■ Extrait de page
- - - -
Il ne l’est plus ! Les veines saphènes ne sont pas les seuls tuyaux disponibles pour un pontage, des alternatives techniques existent et une veine variqueuse, de toute façon, n’est pas un greffon de très grande qualité. La pratique par ailleurs démontre que la pénurie en la matière reste exceptionnelle. Elle est quasiment nulle pour les pontages des artères du cœur (les coronaires) qui font appel davantage aujourd’hui à des petites artères situées en arrière du sternum : les artères mammaires ou à des artères du bras qu’on prélève (radiale par exemple). Celles-ci sont des greffons de qualité très supérieure aux saphènes (90% de perméabilité à 10 ans contre 50% aux veines). Un segment veineux supplémentaire est parfois nécessaire. A cet égard, la préservation d’un segment saphène jambier sur l’ensemble des deux membres inférieurs suffisait il y a 40 ans pour assurer l’avenir d’un cardiaque qui était à la fois variqueux des deux côtés, (susceptible donc d’être opéré de façon bilatérale) et en même temps « athéroscléreux », (susceptibles de devoir bénéficier un jour d’un pontage artériel quelconque) une situation dont l’incidence est faible, inférieure à 3% !
Cette précaution est devenue inutile : plus de 75% des patients coronariens devant bénéficier d’une revascularisation, sont aujourd’hui traités par radiologie interventionnelle, qui sans chirurgie, par voie endovasculaire permet de dilater, à l’aide d’un ballonet gonflable, les artères rétrécies et de poser des stents (petits ressorts métalliques qui les maintiennent ouvertes), une technique appelée angioplastie. De nos jours seuls les cas complexes justifiant plusieurs pontages sont confiés aux chirurgiens.
- - - -
■ Données disponibles
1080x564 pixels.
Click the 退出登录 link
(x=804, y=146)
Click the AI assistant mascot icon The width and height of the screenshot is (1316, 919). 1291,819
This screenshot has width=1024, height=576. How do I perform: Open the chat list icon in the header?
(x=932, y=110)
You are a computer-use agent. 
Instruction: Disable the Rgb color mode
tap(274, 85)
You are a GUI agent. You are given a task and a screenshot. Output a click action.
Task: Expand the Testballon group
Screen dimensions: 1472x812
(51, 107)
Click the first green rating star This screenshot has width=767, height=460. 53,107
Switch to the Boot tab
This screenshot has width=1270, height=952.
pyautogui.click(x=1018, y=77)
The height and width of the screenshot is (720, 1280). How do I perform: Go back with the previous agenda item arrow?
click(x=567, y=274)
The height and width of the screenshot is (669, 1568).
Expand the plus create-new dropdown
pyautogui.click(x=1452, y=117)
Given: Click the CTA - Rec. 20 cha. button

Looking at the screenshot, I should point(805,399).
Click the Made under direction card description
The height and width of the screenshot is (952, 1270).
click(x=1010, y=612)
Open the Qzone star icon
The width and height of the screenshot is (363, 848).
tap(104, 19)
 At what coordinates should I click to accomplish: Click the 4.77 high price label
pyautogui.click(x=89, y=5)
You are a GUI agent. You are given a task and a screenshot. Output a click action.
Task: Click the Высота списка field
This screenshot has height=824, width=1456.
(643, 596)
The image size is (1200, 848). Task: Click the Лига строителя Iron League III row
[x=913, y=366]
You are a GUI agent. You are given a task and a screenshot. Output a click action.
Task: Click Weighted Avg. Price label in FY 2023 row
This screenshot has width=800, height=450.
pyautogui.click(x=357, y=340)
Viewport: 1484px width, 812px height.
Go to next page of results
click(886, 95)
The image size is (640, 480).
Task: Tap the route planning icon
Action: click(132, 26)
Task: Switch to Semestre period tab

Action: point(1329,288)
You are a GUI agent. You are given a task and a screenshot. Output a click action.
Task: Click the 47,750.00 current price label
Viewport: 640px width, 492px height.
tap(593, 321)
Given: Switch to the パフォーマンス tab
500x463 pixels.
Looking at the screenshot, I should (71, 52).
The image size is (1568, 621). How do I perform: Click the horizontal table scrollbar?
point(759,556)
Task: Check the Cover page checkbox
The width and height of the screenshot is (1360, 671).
- - - -
■ Exercice A
Pouvez-vous recopier à l'identique le passage du texte sur les pontages compris entre « Cette précaution est » et « confiés aux chirurgiens. », ces deux bornes incluses ?
■ Exercice B
Poursuivez le texte sur les pontages à la suite de sa dernière phrase.

■ Réponse attendue A
Cette précaution est devenue inutile : plus de 75% des patients coronariens devant bénéficier d’une revascularisation, sont aujourd’hui traités par radiologie interventionnelle, qui sans chirurgie, par voie endovasculaire permet de dilater, à l’aide d’un ballonet gonflable, les artères rétrécies et de poser des stents (petits ressorts métalliques qui les maintiennent ouvertes), une technique appelée angioplastie. De nos jours seuls les cas complexes justifiant plusieurs pontages sont confiés aux chirurgiens.

■ Réponse attendue B
Quant à l’incidence des sujets devant bénéficier spécifiquement d’un pontage artériel de jambe, elle ne représente en consultation de phlébologie traditionnelle qu’un cas sur dix mille ! Toutes les autres artères que nous ne citerons pas ici et qui sont potentiellement l’objet de pontages, reçoivent plus volontiers des prothèses (en dacron, en téflon) que des veines. En outre les artères de jambes comme les artères iliaques dans le pelvis sont à notre époque le plus souvent recanalisées par angioplastie comme on le fait pour les artères coronaires. Pour d’autres mêmes, comme la carotide, on enlève l’obstacle in situ, par chirurgie, sans avoir besoin de le ponter. C’est dire à quel point la pénurie en greffon veineux qui fut autrefois une préoccupation, n’est plus du tout un sujet !
Corollaire : Si l’évolutivité et le besoin en greffons veineux ne sont pas des arguments défendables, faut-il être alors contre les stratégies conservatrices ? Certainement pas ! Mais il convient de les utiliser de façon adaptée, à l’appui de vrais arguments et non de raisons fallacieuses. Les formes peu avancées de la maladie, notamment celles où les sujets sont des femmes jeunes, en âge de procréer, ou des sportifs assidus, restent de bonnes indications.